Review of the potential value of serum interleukin levels as prognostic biomarkers of liver failure

Figure 1 Mechanism of interleukin 21 in liver failure (diagram depicts various immune cells, including CD4+ T cells, natural killer cells, B cells, T cells, and dendritic cells, along with their interactions and functions). The central role of interleukin 21 (IL-21) is highlighted, as it is secreted by CD4+ T cells and influences the differentiation of B cells into plasma cells, leading to immunoglobulin production, while also inhibiting T cell survival and generation. Additionally, IL-21 can stimulate dendritic cells to induce apoptosis, further impacting the immune response). APC: Anaphase-promoting complex; IFN-γ: Interferon gamma.

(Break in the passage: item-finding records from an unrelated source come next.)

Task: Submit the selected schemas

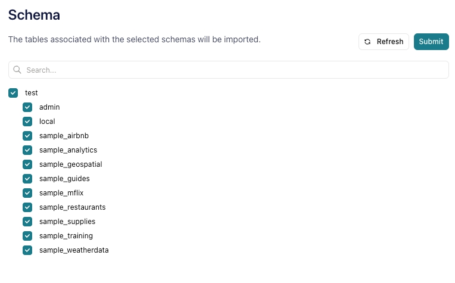Action: pos(431,42)
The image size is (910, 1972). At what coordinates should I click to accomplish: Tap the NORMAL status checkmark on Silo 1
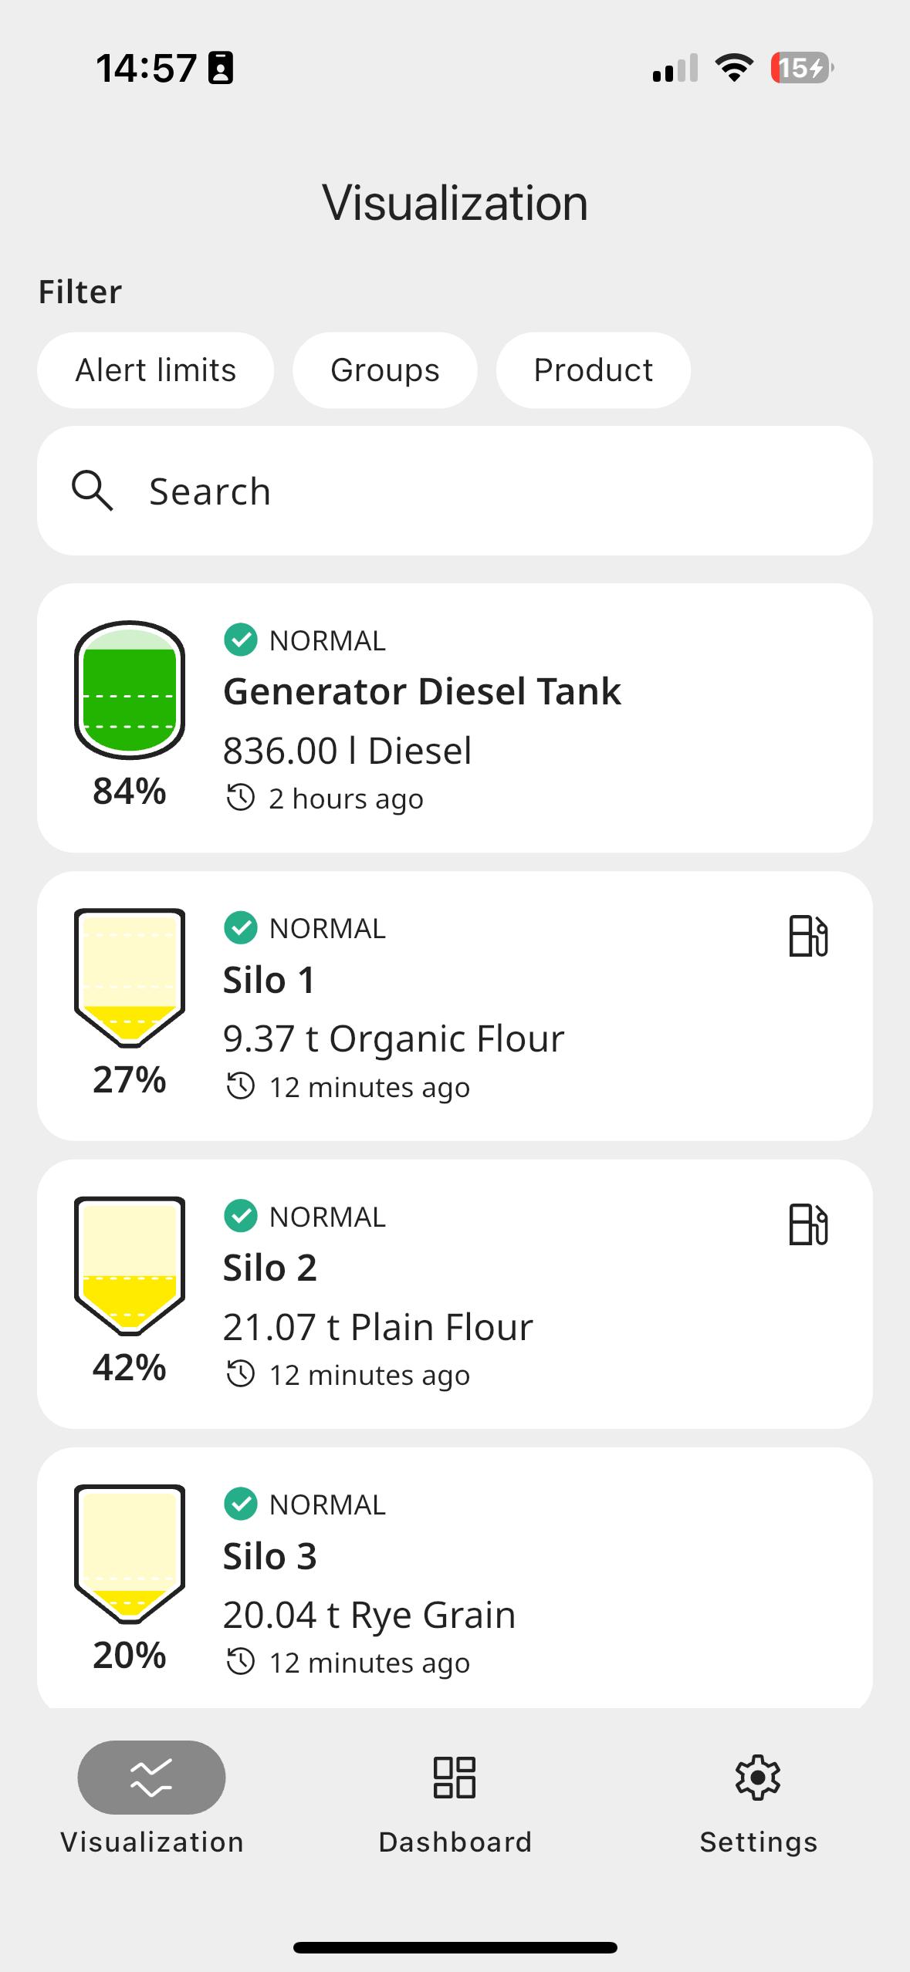pos(240,928)
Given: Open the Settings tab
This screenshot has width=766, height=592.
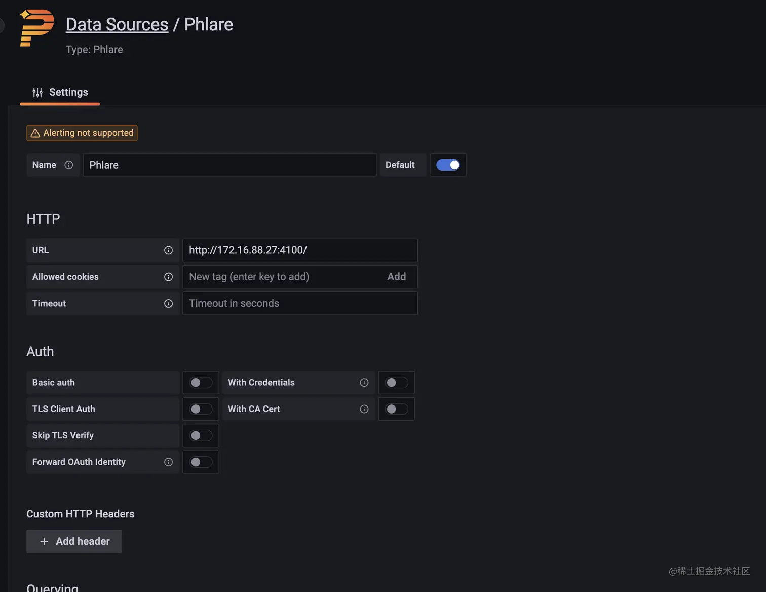Looking at the screenshot, I should point(60,93).
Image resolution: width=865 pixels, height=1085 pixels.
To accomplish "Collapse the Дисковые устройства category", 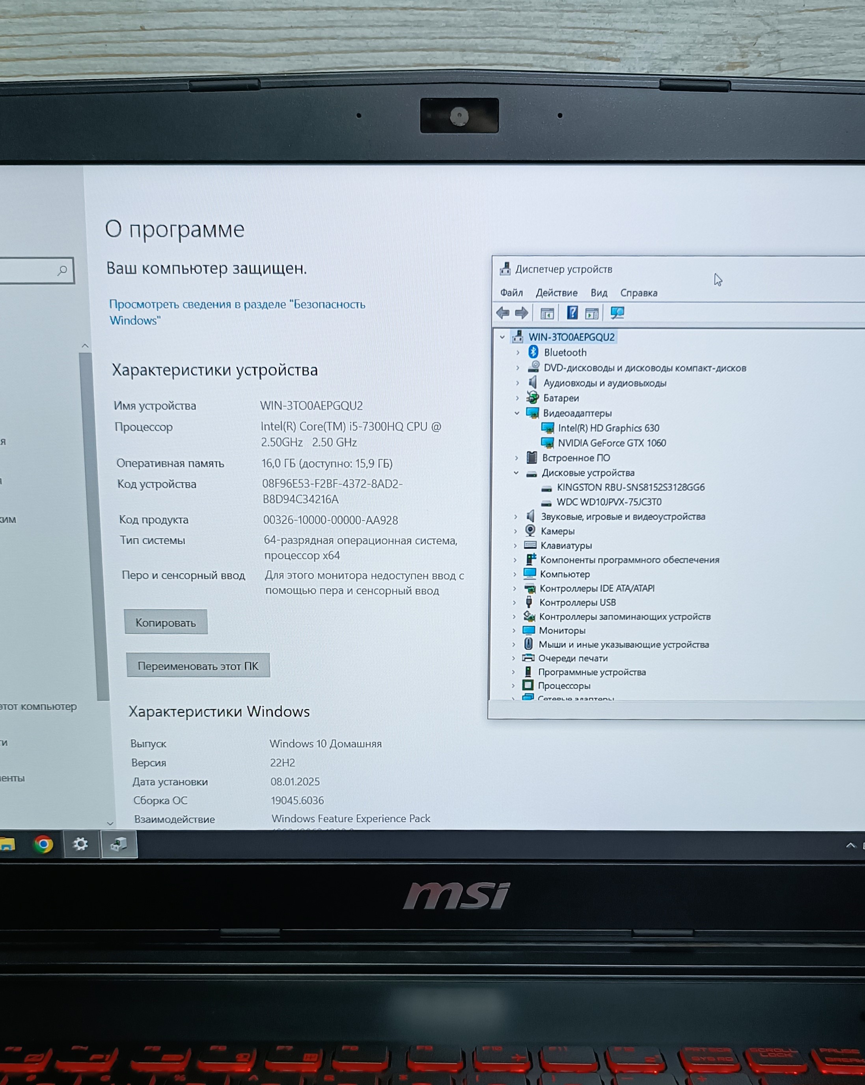I will coord(516,473).
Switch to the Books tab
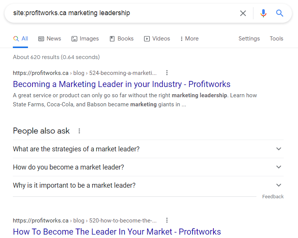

Figure 2 Molecular mechanisms underlying the involvement of interleukin 21 (IL-21), IL-22, and IL-31 in liver failure (diagram depicts the signaling pathway of ILs and their involvement in liver failure). It starts with a CD4+ T cell or immune cell at the top, which secretes three different types of interleukin (IL): IL-21, IL-22, and IL-31. Each IL binds to its specific receptor on the cell surface: IL-21 binds to the IL-21 receptor (IL-21R), IL-22 binds to the IL-10R2 and IL-22R1, and IL-31 binds to the IL-31RA and oncostatin M receptor (OSMR). These receptors activate downstream signaling pathways involving Janus kinase 1 (JAK1), JAK2, JAK3, and tyrosine kinase 2 (TYK2), which phosphorylate signal transducer and activator of transcription (STAT) proteins. The activated STAT proteins then translocate to the nucleus and regulate gene expression, activating phosphoinositide 3-kinase (PI3K)/AKT and mitogen-activated protein kinase (MAPK) signaling pathways. The diagram shows that these signaling events ultimately lead to liver failure through various mechanisms, including increased levels of liver enzymes (alanine aminotransferase [ALT], aspartate aminotransferase [AST], total bilirubin [TBIL], alpha-fetoprotein [AFP], model for end-stage liver disease [MELD]), liver cirrhosis, hepatitis B, and liver fibrosis, which highlights the complex interplay between immune cells, ILs, and signaling pathways in the pathogenesis of liver failure.) APAP: Acetaminophen; CCl4: Carbon tetrachloride; ConA: Concanavalin A; LPS: Lipopolysaccharides.

Figure 3 Mechanism of interleukin 22 (IL-22) in liver failure (diagram illustrates the protective role of IL-22 in liver health and its potential benefits in preventing liver failure). Interleukin 22 (IL-22) is secreted by immune cells, specifically progenitor cells, and binds to receptors on the surface of hepatocytes, stellate cells, and progenitor cells. This binding triggers a series of downstream effects: (1) Hepatocytes: IL-22 acts on hepatocytes by increasing the production of acute-phase proteins, which help fight infection and inflammation. This, in turn, helps restrain the infiltration of immune cells, reducing inflammation and protecting the liver from damage; (2) Stellate cells: IL-22's interaction with stellate cells increases protection against damage and reduces liver cell apoptosis (cell death) and oxidative stress; (3) Progenitor cells: IL-22 stimulates the production of mitochondria and antioxidant proteins in progenitor cells. This promotes the proliferation of liver progenitor cells and hepatic stem cells, which are crucial for liver regeneration).